深海で見つかった「帽子をかぶるカニ」、インド洋で未知の生物が約150種
深海から出てきた、帽子つきのカニ
インド洋の深海調査で、思わず二度見したくなる生き物が報じられています。注目を集めているのは、海綿やほかの海の生き物を背中にのせ、まるで帽子をかぶっているように見えるカニです。

Peopleによると、オーストラリア博物館、CSIRO、Museums Victoriaなどの研究者たちは、2021年と2022年の調査航海で1,000点以上の標本を集めました。調査地は、オーストラリアの北西約1,300マイルにあるキーリング諸島周辺の海山です。
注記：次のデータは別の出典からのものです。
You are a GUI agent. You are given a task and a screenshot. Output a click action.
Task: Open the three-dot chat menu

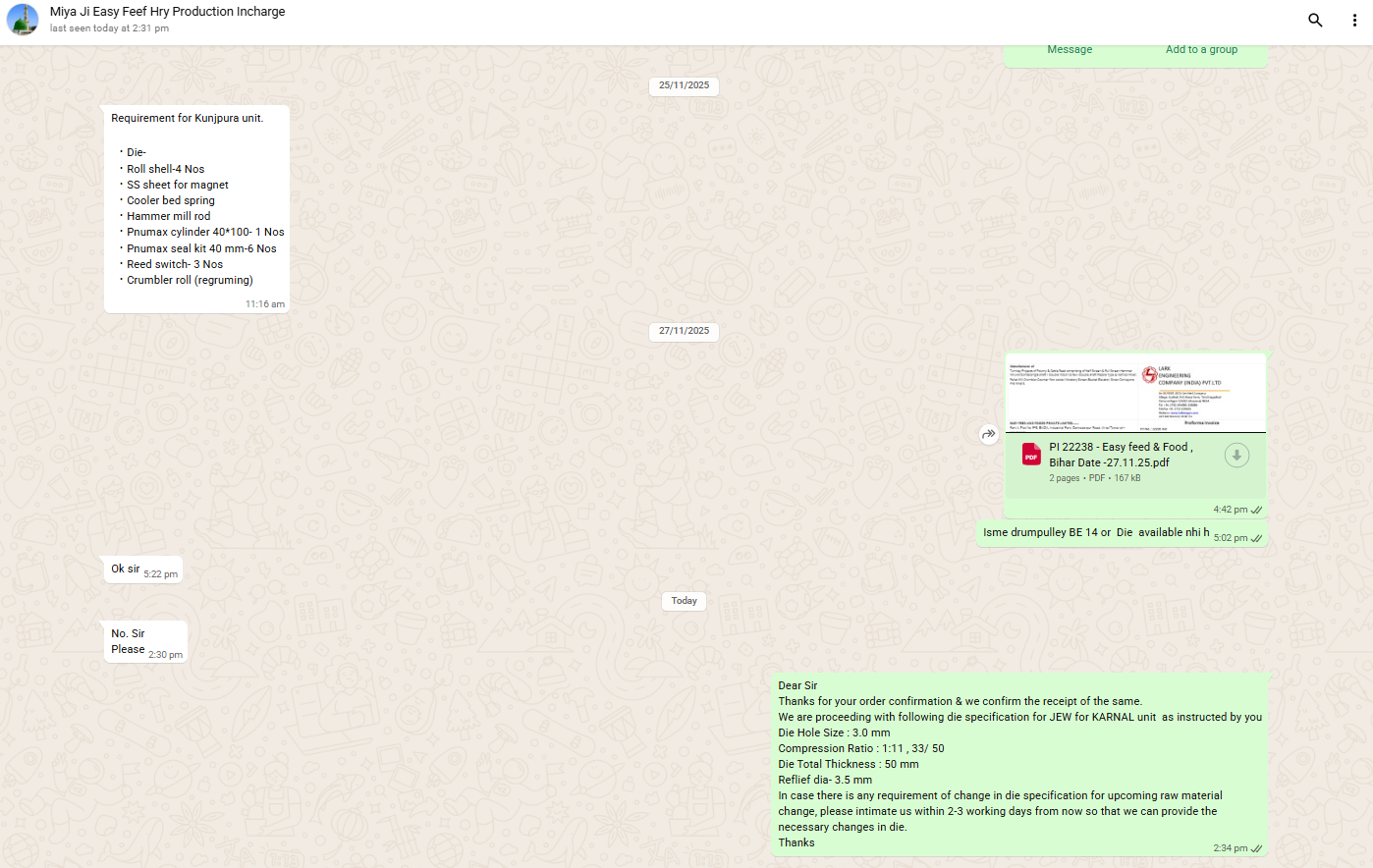tap(1354, 20)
その中で、約149種がこれまで人間に知られていなかった可能性があるといいます。深海のニュースでは「新種かも」という言葉をよく聞きますが、ひとつの調査でこれだけの数が出てくるのは、やはり海の底がまだまだ未知だということを感じさせます。
なぜカニは帽子をかぶるのか
このタイプのカニは、海綿などを背負うことで、周囲に紛れたり、身を守ったりしていると考えられています。人間から見るとファッションに見えますが、本人にとっては迷彩服や防具に近いのかもしれません。
深海では、暗さ、低温、高圧、少ない食料など、地上とはまったく違う条件があります。そこで生きる生物は、派手に泳ぎ回るよりも、隠れる、待つ、漂う、背負うといった戦略を発達させることがあります。
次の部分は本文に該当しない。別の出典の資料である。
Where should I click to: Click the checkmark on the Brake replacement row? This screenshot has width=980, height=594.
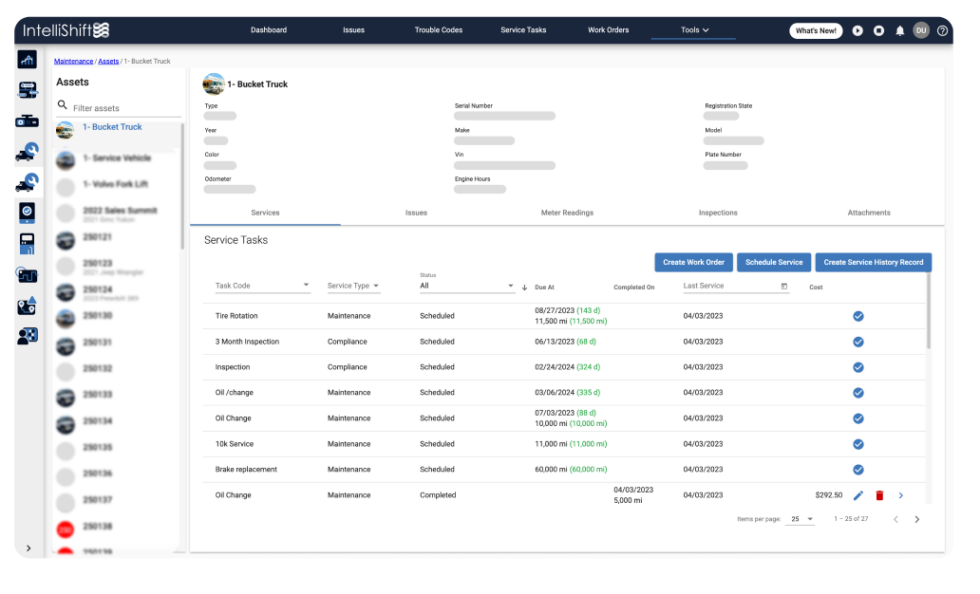click(857, 468)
今回の調査では、スポンジカニのほかにも、丸みのあるヒトデや透明感のある多毛類の仲間などが報じられています。かわいい、変、きれい、気持ち悪い。そういう人間の感想を一気に超えてくるのが深海生物の面白さです。
海山は「飛び石」のような場所
調査対象になった海山は、海底から山のように盛り上がった地形です。海山の周辺には流れが生まれ、生き物が集まりやすくなることがあります。研究者は、こうした海山が深海生物にとって、離れた生息地をつなぐ「飛び石」のような役割を果たしている可能性にも注目しています。
つまり、ひとつの海山だけを見ても全体像は分かりません。複数の海山を調べることで、どの生物がどこまで広がっているのか、どの場所に固有の生き物がいるのかが見えてきます。
深海の生物多様性は、保護区の管理や資源開発の判断にも関わります。見た目は帽子カニの楽しいニュースですが、実際には「開発する前に、そこに何がいるのか知っているのか」という問いにもつながっています。
日本から見ると面白いポイント
日本も海に囲まれた国で、深海研究とは無縁ではありません。駿河湾や相模湾、南海トラフ周辺など、日本近海にも深い海があります。深海生物はテレビ番組や水族館でも人気ですが、実際の研究ではまだ分からないことが多く残っています。
今回のカニのように、ひとつの見た目の面白さが、深海保護や標本保存、研究航海の重要性へ話を広げてくれます。入口は「帽子みたい」で十分。その先に、知らない海の広さがあります。
世間の反応
海外では、やはり「帽子をかぶるカニ」という分かりやすいビジュアルに反応が集まっています。深海生物は名前や説明より先に、写真一枚で人を引きつける力があります。
一方で、研究者側のコメントでは、標本を博物館に保存する価値や、海洋保護区の管理に使える基礎データの重要性が強調されています。かわいいだけで終わらないところが、このニュースのいいところです。
出典
- People(2026年6月12日公開記事を参照)
おもせかの一言
カニが帽子をかぶっているように見えるだけで、深海への入口が急に開きます。本人はたぶんおしゃれのつもりではなく、生き残るために真剣なんでしょうけど、結果としてかなり似合っています。